Algérie

Le crédit à la consommation progresse en Algérie : logements, électroménagers, voyages.

Les banques algériennes intensifient actuellement leurs efforts pour diversifier leur offre de crédits destinés aux particuliers, marquant une étape significative dans le paysage financier du pays. Cette initiative découle des directives de la Banque d’Algérie, publiées le 10 août dernier, qui visent à dynamiser le financement des ménages et à améliorer le taux de bancarisation.

Dans cette optique, le crédit à la consommation s’apprête à évoluer : au-delà des équipements ménagers habituels, il englobe désormais des services essentiels tels que les soins médicaux, l’éducation et le tourisme. Ce changement témoigne d’une volonté de répondre aux besoins variés des ménages algériens.

La Banque Extérieure d’Algérie se positionne en tête de cette transformation en lançant une offre dédiée à l’aménagement et à la rénovation immobilière, avec un taux d’intérêt attractif de 6,25 %. Cet établissement s’engage à accompagner ses clients tout au long de leurs projets, tout en enrichissant son portefeuille de produits de finance islamique, notamment avec la formule de Mourabaha immobilière.

Parallèlement, la Banque Nationale d’Algérie se concentre sur le financement immobilier conforme à la Charia. Grâce à des solutions comme le crédit-bail immobilier et la Mourabaha, elle permet de financer jusqu’à 90 % de la valeur d’un bien, qu’il soit acheté auprès d’un promoteur ou d’un particulier. Les emprunteurs doivent cependant fournir un apport personnel d’au moins 10 %, et la banque garantit un traitement rapide des demandes, en moins de trente jours.

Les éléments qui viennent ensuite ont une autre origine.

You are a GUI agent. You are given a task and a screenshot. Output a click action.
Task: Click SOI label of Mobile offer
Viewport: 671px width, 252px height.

Dans le segment du crédit à la consommation, le Crédit Populaire d’Algérie fait son retour avec son offre « C’PLUS CONSO », qui finance l’achat de biens électroménagers fabriqués ou assemblés localement. Ce produit couvre 90 % du prix d’achat, avec un apport personnel minimal de 10 %. Les prêts varient entre 100 000 dinars et 700 000 dinars, et les mensualités ne doivent pas dépasser 30 % des revenus nets mensuels de l’emprunteur, avec une durée de remboursement de 6 à 36 mois, et une limite d’âge fixée à 70 ans. Un différé de paiement de trois mois est également possible, sous réserve de souscrire à des assurances contre l’insolvabilité, le décès et l’invalidité.

Le secteur agricole bénéficie également de cette dynamique, avec la Banque de l’Agriculture et du Développement Rural qui élargit son offre islamique en introduisant la Mourabaha de production agricole. Ce produit vise à soutenir les exploitants tout en facilitant la modernisation de leurs équipements.

Cette réactivité des banques illustre une concurrence accrue sur le marché des crédits destinés aux particuliers. Le cadre légal a été assoupli pour inclure des services du quotidien, tels que la santé, l’éducation et les voyages, signalant ainsi un tournant stratégique dans le paysage bancaire national. Les banques ne se contentent plus de financer des équipements électroménagers, mais s’engagent désormais à accompagner les projets de vie des ménages, répondant ainsi aux aspirations des autorités monétaires en matière d’inclusion financière.